Here are just a few examples of widespread misunderstandings which make it even more difficult to reach consensus on this already contentious issue:

• The gun show loophole. In my experience, 9 out of 10 people incorrectly think this means you can buy any gun you want at a gun show without a background check.

But to buy from any licensed vendor at a gun show, such as the increasingly controversial gun shows at the Savannah Civic Center, you absolutely have to be able to pass a federal background check.

Private sales, however, aren’t covered — and that’s what the gun show loophole is. Closing it would mean requiring all show sales, by vendors and by private individuals, to go through background checks.

• “I heard on the news that there aren’t mandatory background checks at all.” I don’t doubt that you heard that on the news. But it would be incorrect.

We’ve had mandatory background checks in this country for a quarter century — Google “Brady Bill” or “Brady Act.”

The Brady Bill’s mandate, which eventually resulted in background checks by all licensed gun dealers for handgun purchases, passed Congress in 1993 and was signed into law by President Bill Clinton.

That time frame also happens to coincide with the beginning of the steady decline in the U.S. homicide rate, which continues through the present day even in an age of increasing mass shootings.

By 1998, these mandated checks began going through the National Instant Criminal Background Check System, and were expanded to include long guns.

When people call for universal or expanded background checks, it is chiefly private transactions which would be affected by such an expansion.

• “You can buy a gun on the internet with one click.” It’s absolutely true that you can purchase firearms on the internet.

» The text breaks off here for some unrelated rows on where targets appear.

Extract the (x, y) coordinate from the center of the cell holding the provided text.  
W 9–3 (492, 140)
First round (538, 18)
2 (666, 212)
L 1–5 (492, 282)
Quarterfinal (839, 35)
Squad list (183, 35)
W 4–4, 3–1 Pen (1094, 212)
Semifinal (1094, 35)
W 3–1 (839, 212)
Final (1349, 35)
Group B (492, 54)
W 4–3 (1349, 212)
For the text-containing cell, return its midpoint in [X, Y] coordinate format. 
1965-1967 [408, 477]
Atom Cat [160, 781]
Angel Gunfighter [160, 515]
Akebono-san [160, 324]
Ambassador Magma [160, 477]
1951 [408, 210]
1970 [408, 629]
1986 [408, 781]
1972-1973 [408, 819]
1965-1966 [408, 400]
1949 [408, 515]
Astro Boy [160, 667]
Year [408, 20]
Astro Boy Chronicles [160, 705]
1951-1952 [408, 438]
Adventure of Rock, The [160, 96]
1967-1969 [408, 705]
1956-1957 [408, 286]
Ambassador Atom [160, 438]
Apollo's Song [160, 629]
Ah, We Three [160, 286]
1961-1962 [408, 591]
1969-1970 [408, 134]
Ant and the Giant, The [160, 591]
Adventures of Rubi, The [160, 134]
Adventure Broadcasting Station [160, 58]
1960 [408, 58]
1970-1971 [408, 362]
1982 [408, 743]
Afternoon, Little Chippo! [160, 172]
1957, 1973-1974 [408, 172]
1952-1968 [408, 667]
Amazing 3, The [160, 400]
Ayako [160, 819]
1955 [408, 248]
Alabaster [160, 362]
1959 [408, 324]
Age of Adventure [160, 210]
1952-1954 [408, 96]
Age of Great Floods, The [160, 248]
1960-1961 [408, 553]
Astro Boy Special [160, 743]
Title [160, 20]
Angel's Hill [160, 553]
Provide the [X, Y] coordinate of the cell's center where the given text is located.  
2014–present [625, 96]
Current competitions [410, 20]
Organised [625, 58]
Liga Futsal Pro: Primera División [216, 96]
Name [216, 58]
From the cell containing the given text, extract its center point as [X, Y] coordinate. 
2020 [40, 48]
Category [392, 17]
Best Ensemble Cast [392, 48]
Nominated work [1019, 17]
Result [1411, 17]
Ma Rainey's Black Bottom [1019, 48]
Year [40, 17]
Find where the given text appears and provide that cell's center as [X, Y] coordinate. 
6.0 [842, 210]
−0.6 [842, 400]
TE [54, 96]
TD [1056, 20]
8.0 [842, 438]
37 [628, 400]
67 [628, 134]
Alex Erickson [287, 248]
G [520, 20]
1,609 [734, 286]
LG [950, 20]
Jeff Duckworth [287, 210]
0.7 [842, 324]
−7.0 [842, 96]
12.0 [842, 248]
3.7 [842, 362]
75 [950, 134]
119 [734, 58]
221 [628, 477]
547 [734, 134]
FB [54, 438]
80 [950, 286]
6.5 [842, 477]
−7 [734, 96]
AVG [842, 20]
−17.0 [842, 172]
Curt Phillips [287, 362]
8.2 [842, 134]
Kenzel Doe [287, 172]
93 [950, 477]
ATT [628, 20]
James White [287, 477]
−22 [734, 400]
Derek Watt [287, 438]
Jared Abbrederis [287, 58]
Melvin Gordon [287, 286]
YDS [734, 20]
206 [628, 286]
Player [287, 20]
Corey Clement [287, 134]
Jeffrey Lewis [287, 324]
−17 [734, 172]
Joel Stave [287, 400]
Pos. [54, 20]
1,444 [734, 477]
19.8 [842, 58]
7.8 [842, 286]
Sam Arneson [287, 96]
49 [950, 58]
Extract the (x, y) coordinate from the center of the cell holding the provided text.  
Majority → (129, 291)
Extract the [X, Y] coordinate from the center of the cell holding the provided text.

But it’s not exactly like Amazon.

If you’re buying from a dealer, that firearm will first be delivered not to your door, but to a Federal Firearms License holder who will handle the transfer. And — you guessed it — you have to be able to pass a background check to take possession of that firearm.

(There is an exception for what are called “Curio & Relic” firearms, which can be delivered to your home, with the ATF deciding what’s eligible. But you have to have a special license for that, and – you guessed it – you have to pass a background check to get the license.)

And again: private, person-to-person sales are largely unregulated.

• “Civilians shouldn’t be able to have automatic weapons.” Hard to argue with that. But they already are essentially banned from individual civilian ownership, thanks to sweeping federal laws in 1934, 1968, and 1986.

This is one of those sometimes tedious technical issues. But fully automatic guns — what most people call machine guns, that keep firing as long as you hold the trigger down — just aren’t something you can waltz into a Walmart and buy. And they haven’t been used in any mass shootings in the U.S. (yet anyway). The Las Vegas shooting in 2017 used what are called “bump stocks,” which have since been banned nationally.

What most people think of as automatic is actually semi-automatic. Pointless semantic debate? Maybe, but not so much if you’re trying to write legislation.

The issue of gun rights has become another battle in the ongoing culture war in this country, as well as part of the profound and growing urban/rural divide.

The higher the emotions on both sides, the lesser the chance of any reconciliation at all being reached.

It will take honest brokers negotiating in good faith on both sides to reach a lasting, effective consensus — nationally or at home. Unfortunately, those are in much shorter supply than are guns and ammunition.

cs

 

Published August 20, 2019 at 11:05 a.m.